Jack rolled his eyes at the older man and left. Bit slipped out of her hiding place, for some reason feeling more relaxed now that the captain was nowhere in sight, and headed for the door.
“Bit,” called a voice from the only remaining group.
Bit kept walking, hoping she could pretend she hadn’t heard the call of her name. A firm hand wrapped around her arm, pulling her to a stop as she reached the bottom of the staircase.
“That how it is?” Blaine asked as he turned her to face him. “You just ignoring me now?”
“I didn’t hear you,” she lied.
“Right. Real mature.”
“What is it you want?”
“We need to talk.”
“About?” Bit asked, knowing perfectly well what he wanted to talk about.
“You know what we need to talk about,” replied Blaine with a long sigh. “We kissed, dammit.”
“No. You kissed me… in front of half the crew. You want to talk about it, why don’t you go talk about it with half the crew.”
Blaine rolled his eyes at her, annoyance clearly visible on his features. “Look, I’m sorry I didn’t wait until we were alone. That doesn’t change how we feel.”
“We?” she asked, pouring shock and consternation into her voice. She had to convince him that he had made a mistake in kissing her. “There is no ‘we’ here. There is just you in this.”

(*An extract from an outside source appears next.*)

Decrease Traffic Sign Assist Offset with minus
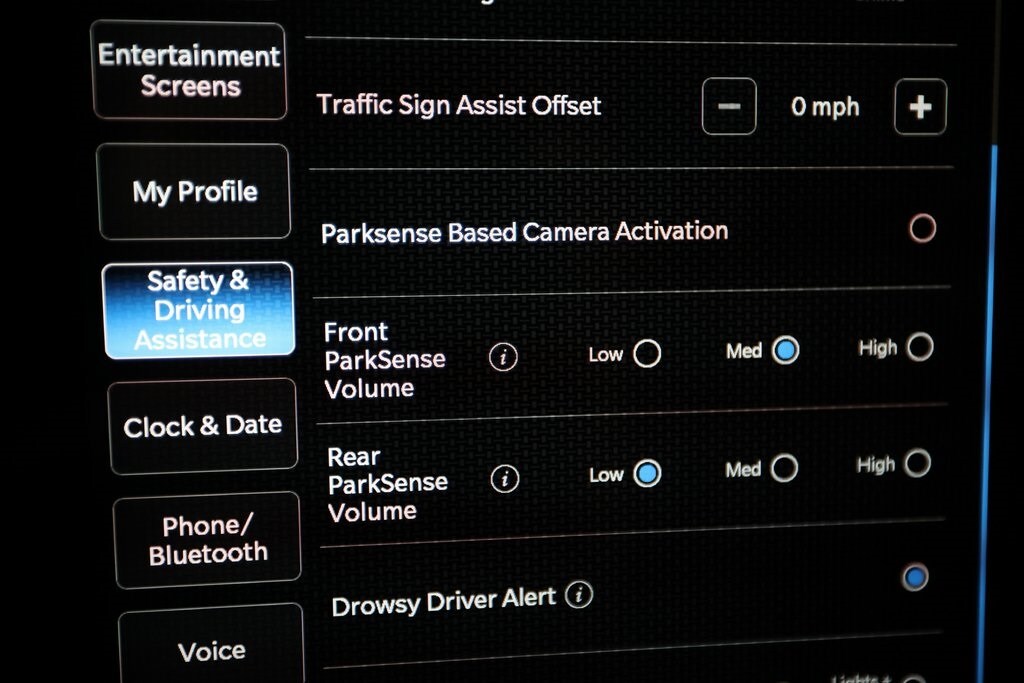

Bit jerked her sore arm out of his grasp and raced up the stairs, her bare feet pattering painfully against the grating of the steps. She reached the living-quarters level and dashed into the small closet under the next flight of stairs that had been turned into her room. It was rather barren, with a small table, a footlocker, and a hammock. Even her sparse supply of clothing was the result of the crew giving her this and that from their own wardrobes. She ran around the ship in oversized t-shirts and shorts that reached halfway down her shins. They didn’t even try giving her shoes or socks.
Bit collapsed on her hammock and threw the blanket over her head.
Forget the vow I made to my dead sister! Why would anyone be interested in her? She was a charity case—the lost puppy they had found in the gutter and brought home to give scraps off the dinner table. Whatever interest Blaine had in her, it wasn’t romantic. It was philanthropic at best.
She pulled her knees up to her chest, feeling thoroughly sorry for herself and stared at the blank wall until she finally drifted off to sleep.